Chapter Four: Colebridge Market
This is my favourite sort of chapter, in which nothing very exciting happens (people do the weekly shopping and have haircuts) but we discover lots of interesting things about the characters.
Firstly, we learn the children only have one living grandparent, Mrs Marlow’s mother, who is glamorous and Parisian and gives unsatisfactory girly presents instead of the cold hard cash that the twins would prefer. Grandmother stayed in Paris all through the war, which suggests she either got trapped there (and is pretty tough to have survived the occupation) or was a Nazi collaborator. Also, Mrs Marlow has a sister called Molly. Captain Marlow’s parents were killed when he was a teenager and he spent a lot of time at Trennels.
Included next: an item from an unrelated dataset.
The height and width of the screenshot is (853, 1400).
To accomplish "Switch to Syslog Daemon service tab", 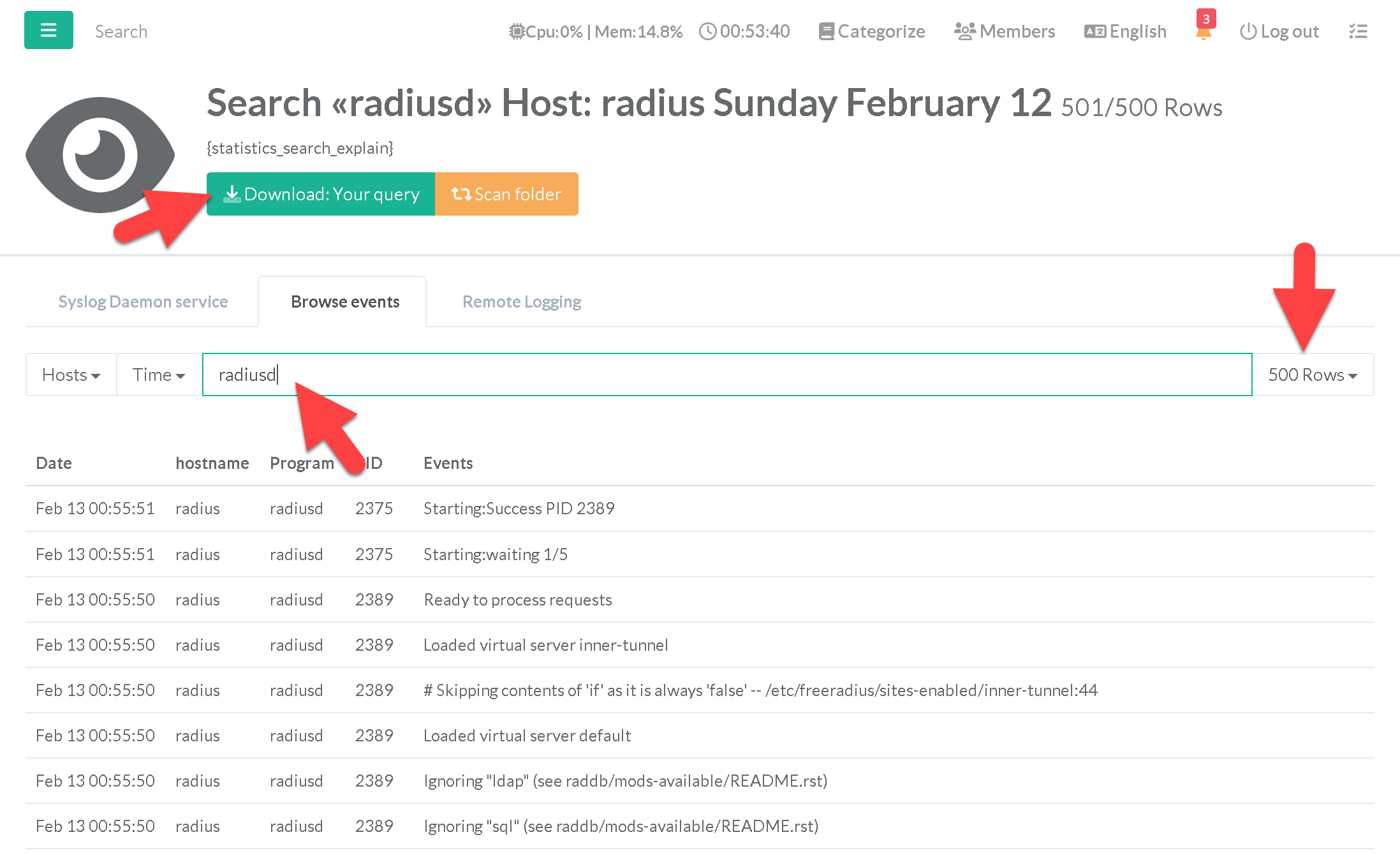I will [143, 301].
Secondly, the Marlows have been at Trennels for a thousand years, “four hundred years before the Merricks” (ha, take that, Patrick!). Rowan also explains to Nicola that their father is going to give up his Navy career to farm at Trennels, because “it wouldn’t be proper” to have non-Marlows there (and probably because he likes the idea of strutting about being the local squire). Nicola is horrified that he’s giving up the chance to be First Sea Lord. In fact, at one stage, Giles even offered to give up the Navy instead of his father (I bet he did it fully expecting everyone to reject the idea outright, which they did). But the current farm manager is on the verge of retirement, so someone needs to take over. Also there are lots of debts – not because the farm is unprofitable, but because Jon was hopeless with money – hence the need to sell the London house. Mind you, this is the sort of ‘poverty’ in which they have a huge house, plenty of land they could let if they wanted, two vehicles, a pony and enough money to pay school fees for six children at expensive boarding schools.
Like Nicola, I’d thought Rowan would want to live in the country, but Rowan thinks the whole thing is “putrid”. Karen is happy because she gets her own bedroom, Ginty, Ann and Peter prefer the country to London, and poor Mrs Marlow is making the best of it, even though she thinks it would be more sensible to get a tenant farmer for Trennels. Nicola suggests Karen run the farm because “she’s only going to Oxford” and could just as well go to an agricultural college. Hmm, not quite the same thing, Nicola!
Rowan also says Karen would be hopeless at running anything, just as she was hopeless at being Head Girl, which is news to Nicola. It’s true that it can come as a revelation to children that their older relatives are not necessarily good at whatever they do. Mind you, what is a Head Girl meant to do? At my schools (I went to a lot of them), school captains ran assemblies and occasionally represented the school at official functions, but what happens at boarding school? Are Head Girls meant to be some sort of assistant to the headmistress or an unpaid, untrained school counsellor? Rowan thinks Karen will “end up a good conscientious Civil Servant. Or somebody’s wife. She’d make quite a good wife.” Meanwhile, Nicola thinks Rowan or Ann would be good at running Trennels, but of course, they’re still at school and “Rowan wanted to be a games mistress and Ann wanted to be a nurse.” I like that the book presents girls as having actual career ambitions, even if we know that there are limitations to what they can do (Karen, for example, would have to resign from her Civil Service job if she got married).
Then Peter says he’d like to learn to run the farm, except he acknowledges that he’s too young at the moment. Besides, when he’s eighteen he’d have to go off to do National Service. He does think he could do it after National Service. This seems a good plan to me, given that Peter hasn’t much interest in or aptitude for the Navy. Rowan points out that Giles will inherit the farm from their father, but as Giles is unlikely to “chuck the Service to farm”, then Peter could be his bailiff and Nicola his housekeeper.
Anyway, Rowan and Nicola do the shopping in Colebridge, the nearest town, where Rowan picks up a pamphlet about the upcoming district show and Nicola buys The Boke of Falconerie, 1598 for sixpence from a market stall. Maybe it will provide some ammunition for her campaign to be allowed to keep Regina at school (or end up being immensely rare and valuable, thereby saving Trennels from foreclosure). Also, Nicola accidentally gets her hair cut very short (“the way you’re all going on, anyone’d think I’d had it dyed and permed like a–a teen-ager”) and Lawrie gets upset they are no longer identical so she shears off her own hair. Lawrie is being extremely childish in this chapter, even by Lawrie-standards.
Finally, Peter has inherited a shot-gun from Jon. As this is Peter, I foresee disaster. The question is whether he will a) shoot himself in the foot, b) shoot someone else, hopefully in a non-lethal manner, or c) kill someone’s beloved pet. Run, Fluff, hide!